* _HOW TO COMPLETE THIS TASK_
The entries below are to be written out exactly, with no images included.

--- PROVIDED DATA ---

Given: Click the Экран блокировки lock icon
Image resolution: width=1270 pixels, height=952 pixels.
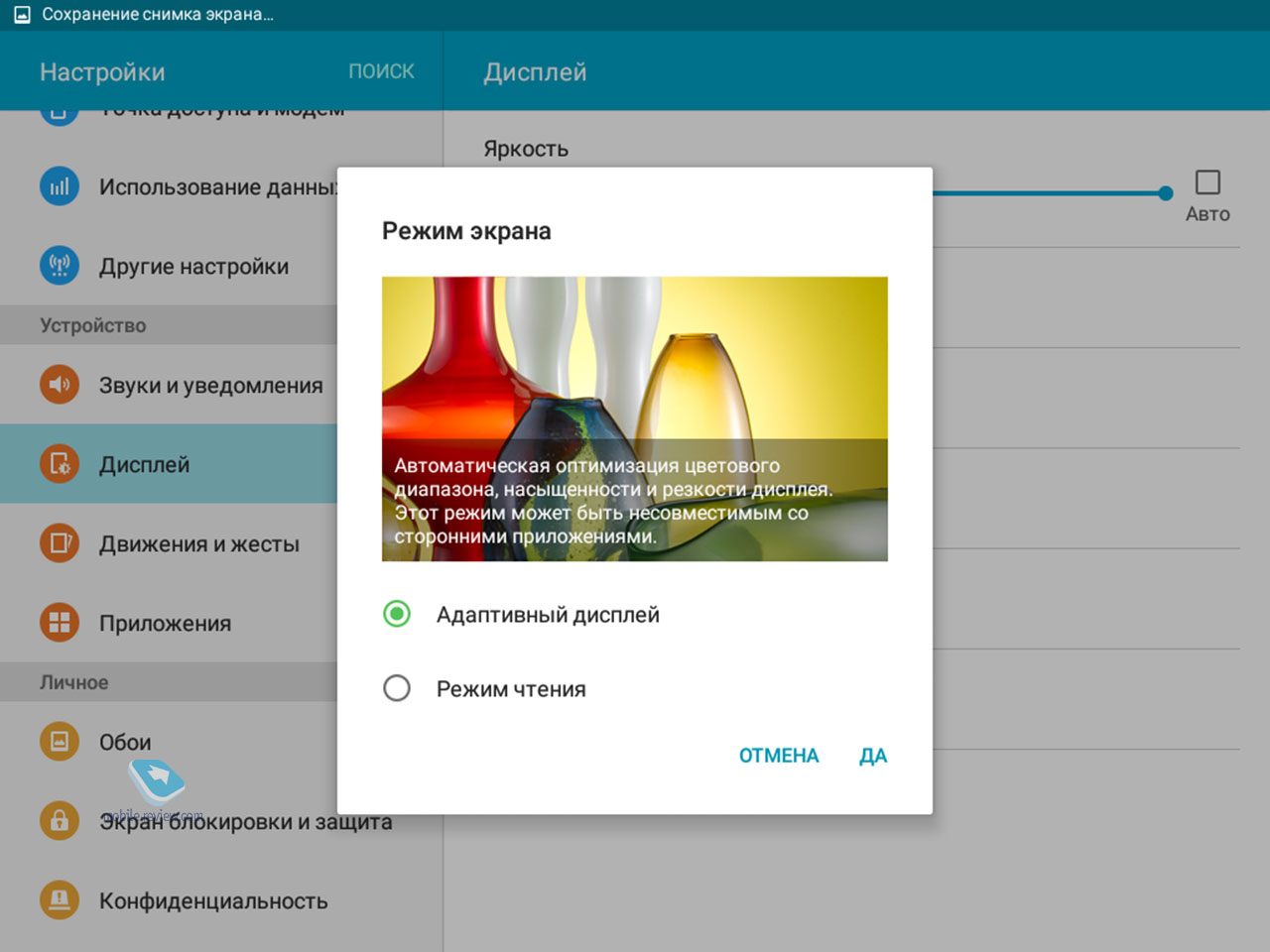Looking at the screenshot, I should coord(60,821).
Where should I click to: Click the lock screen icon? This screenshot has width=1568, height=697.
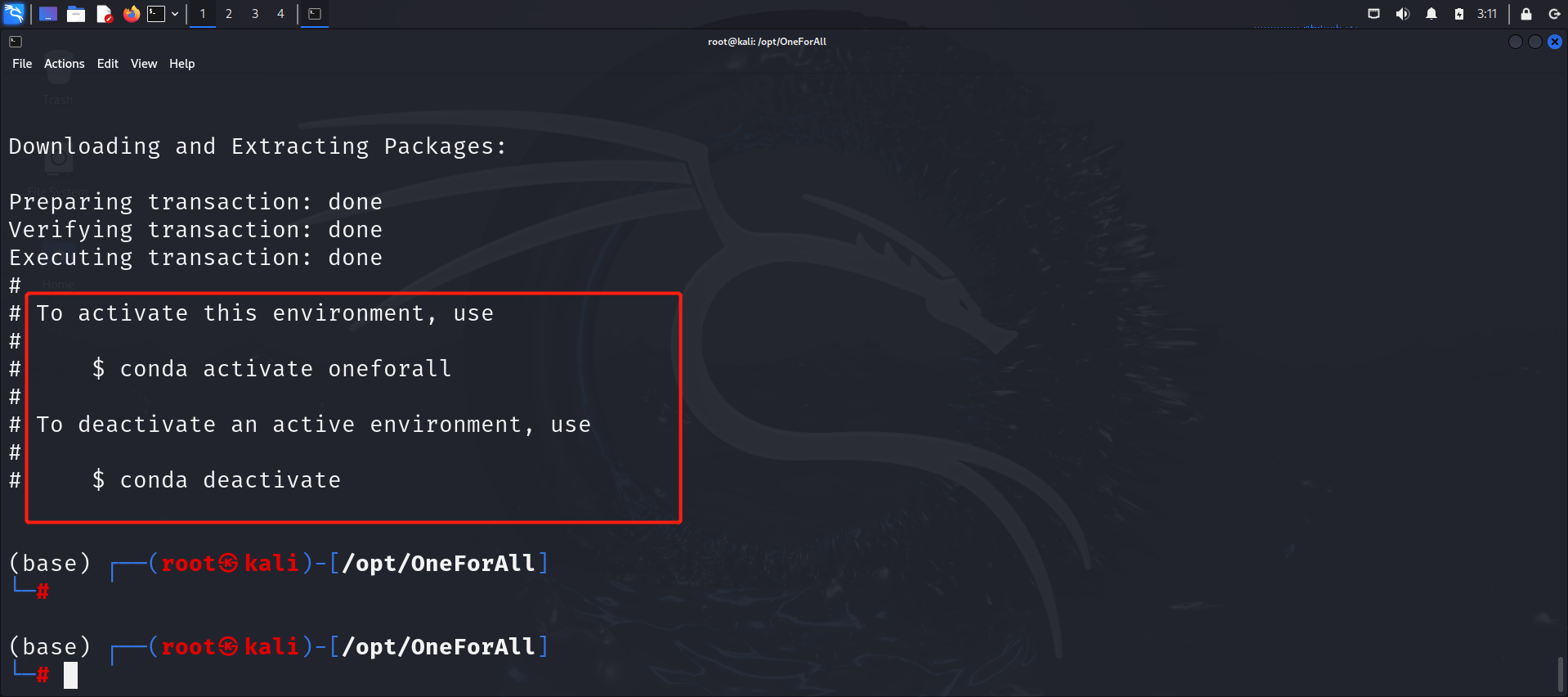coord(1525,14)
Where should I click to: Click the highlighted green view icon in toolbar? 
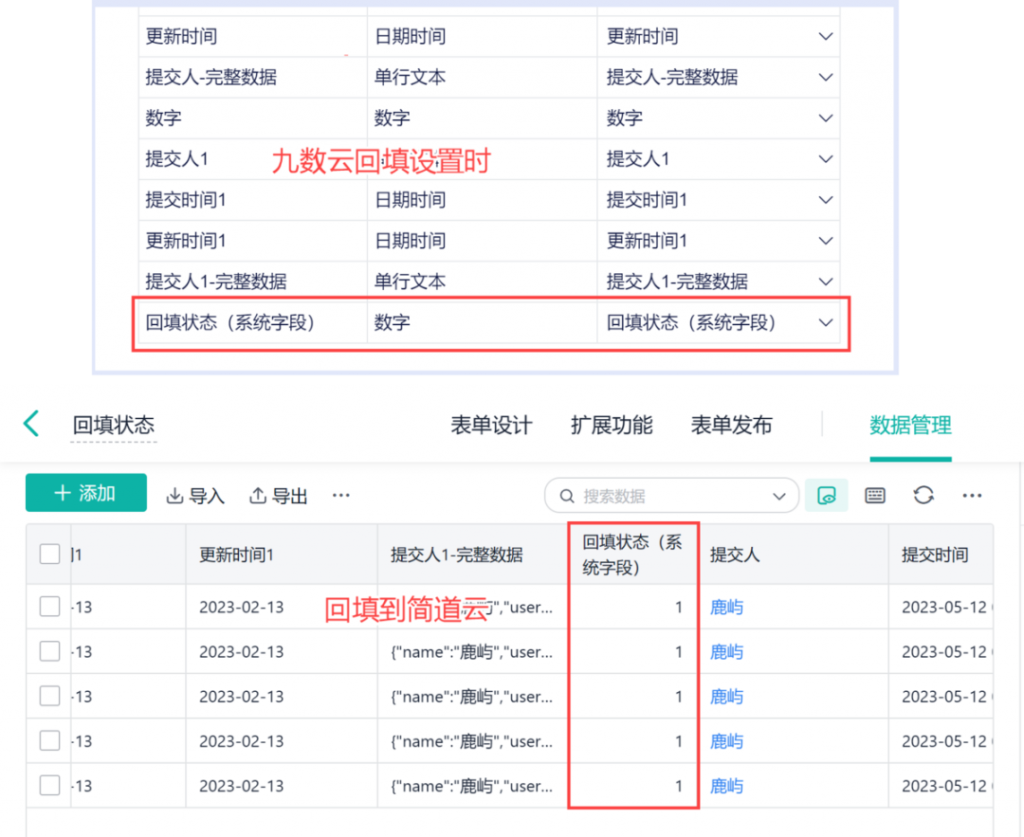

---

* _SOLUTION TO THIS PROBLEM_
Given: Click the Экран блокировки lock icon
Image resolution: width=1270 pixels, height=952 pixels.
Looking at the screenshot, I should coord(60,821).
Where should I click to: Click the lock screen icon? This screenshot has width=1568, height=697.
coord(1525,14)
Where should I click to: Click the highlighted green view icon in toolbar? 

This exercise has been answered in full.